Today, our reference models repository features twenty high-demand models and we have a roadmap to expand it, along with software features. In fact, you can review the roadmap, which is open to all on Habana’s GitHub.

The developer journey begins with the SynapseAI® SDK. We won’t go into the details of the SDK here; if you want to learn more, please take a look at our Documentation page.  The SynapseAI® Software Portfolio is designed to facilitate high-performance, deep learning training on Habana Gaudi accelerators. It includes the Habana graph compiler and runtime, TPC kernel library, firmware and drivers, and developer tools such as the Habana profiler and TPC SDK for custom kernel development.
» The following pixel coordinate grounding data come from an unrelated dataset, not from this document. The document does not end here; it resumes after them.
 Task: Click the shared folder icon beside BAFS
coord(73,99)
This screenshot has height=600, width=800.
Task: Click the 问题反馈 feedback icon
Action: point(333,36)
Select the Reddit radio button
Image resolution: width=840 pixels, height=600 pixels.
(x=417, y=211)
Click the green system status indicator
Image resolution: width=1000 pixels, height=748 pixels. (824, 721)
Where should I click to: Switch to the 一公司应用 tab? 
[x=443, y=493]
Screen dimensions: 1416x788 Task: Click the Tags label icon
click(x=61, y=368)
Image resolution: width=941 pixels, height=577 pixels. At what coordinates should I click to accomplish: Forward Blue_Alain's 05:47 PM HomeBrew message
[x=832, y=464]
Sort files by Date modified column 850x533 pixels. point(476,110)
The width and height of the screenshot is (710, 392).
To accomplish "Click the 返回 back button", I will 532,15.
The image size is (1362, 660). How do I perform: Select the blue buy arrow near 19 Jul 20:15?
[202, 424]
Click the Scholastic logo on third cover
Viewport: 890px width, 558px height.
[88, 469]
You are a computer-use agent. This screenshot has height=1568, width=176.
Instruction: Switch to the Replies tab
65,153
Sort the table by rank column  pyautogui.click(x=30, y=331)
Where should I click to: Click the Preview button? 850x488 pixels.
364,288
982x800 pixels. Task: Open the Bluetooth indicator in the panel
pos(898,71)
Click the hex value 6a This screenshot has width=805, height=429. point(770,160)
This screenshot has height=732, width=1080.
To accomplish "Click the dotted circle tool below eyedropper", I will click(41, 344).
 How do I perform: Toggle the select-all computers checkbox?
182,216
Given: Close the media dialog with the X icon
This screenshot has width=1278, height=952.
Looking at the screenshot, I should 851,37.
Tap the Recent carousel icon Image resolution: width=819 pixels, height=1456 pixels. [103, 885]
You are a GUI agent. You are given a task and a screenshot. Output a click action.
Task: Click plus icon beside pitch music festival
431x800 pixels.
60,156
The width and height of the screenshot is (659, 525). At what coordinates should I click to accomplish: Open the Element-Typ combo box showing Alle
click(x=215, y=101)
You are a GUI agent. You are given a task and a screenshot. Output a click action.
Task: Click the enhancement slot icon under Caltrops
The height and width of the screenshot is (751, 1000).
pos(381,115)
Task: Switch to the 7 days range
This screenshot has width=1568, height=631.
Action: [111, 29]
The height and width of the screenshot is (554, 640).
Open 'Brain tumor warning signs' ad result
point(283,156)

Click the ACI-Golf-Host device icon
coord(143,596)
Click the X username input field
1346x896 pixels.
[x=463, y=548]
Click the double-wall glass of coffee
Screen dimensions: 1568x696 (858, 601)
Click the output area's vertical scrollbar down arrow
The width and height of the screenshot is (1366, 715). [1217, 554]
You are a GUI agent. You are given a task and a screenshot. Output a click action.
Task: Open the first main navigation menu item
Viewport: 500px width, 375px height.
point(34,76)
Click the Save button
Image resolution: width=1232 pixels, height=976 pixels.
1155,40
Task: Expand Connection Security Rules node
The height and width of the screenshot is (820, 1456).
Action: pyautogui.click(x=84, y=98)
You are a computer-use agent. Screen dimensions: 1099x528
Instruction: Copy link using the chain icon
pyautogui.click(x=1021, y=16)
SynapseAI is integrated with TensorFlow and PyTorch frameworks. TensorFlow integration is more mature as compared to the Gaudi PyTorch integration, as development on the latter began two quarters later. 

As a result, Habana PyTorch models will provide lower performance (throughput and time-to-train) compared to our similar TensorFlow models. We have documented the known limitations in our SynapseAI user guides, as well as the reference models on GitHub.   In addition, we have published the performance results for reference models on the Habana Developer site. The Habana team is committed to improving both usability and performance in subsequent releases.

We know there is much more to be done in further developing our software and models coverage, and we are counting on data scientists and developers to explore Gaudi and provide us with your feedback and requests. We are looking forward to engaging with the DL community using Gaudi in the cloud (via the Amazon EC2 DL1 instances) and on-premise, through our Developer Site and our GitHub.

What is next? We have lots of work to do on our software, and in parallel— Habana is working on our next generation Gaudi®2 AI processor, which takes the Gaudi architecture from 16nm to 7nm, further improving the price-performance for the benefit of our end-customers, while maintaining the same architecture and fully leveraging the same SynapseAI software and ecosystem we are building with Gaudi.

But today, the Habana team has the satisfaction of bringing to AI the most cost-effective training in the AWS cloud with the Gaudi-based Amazon EC2 DL1 instances. Our focus and commitment on AI is greater than ever and, in fact, you could say we’re All In on AI.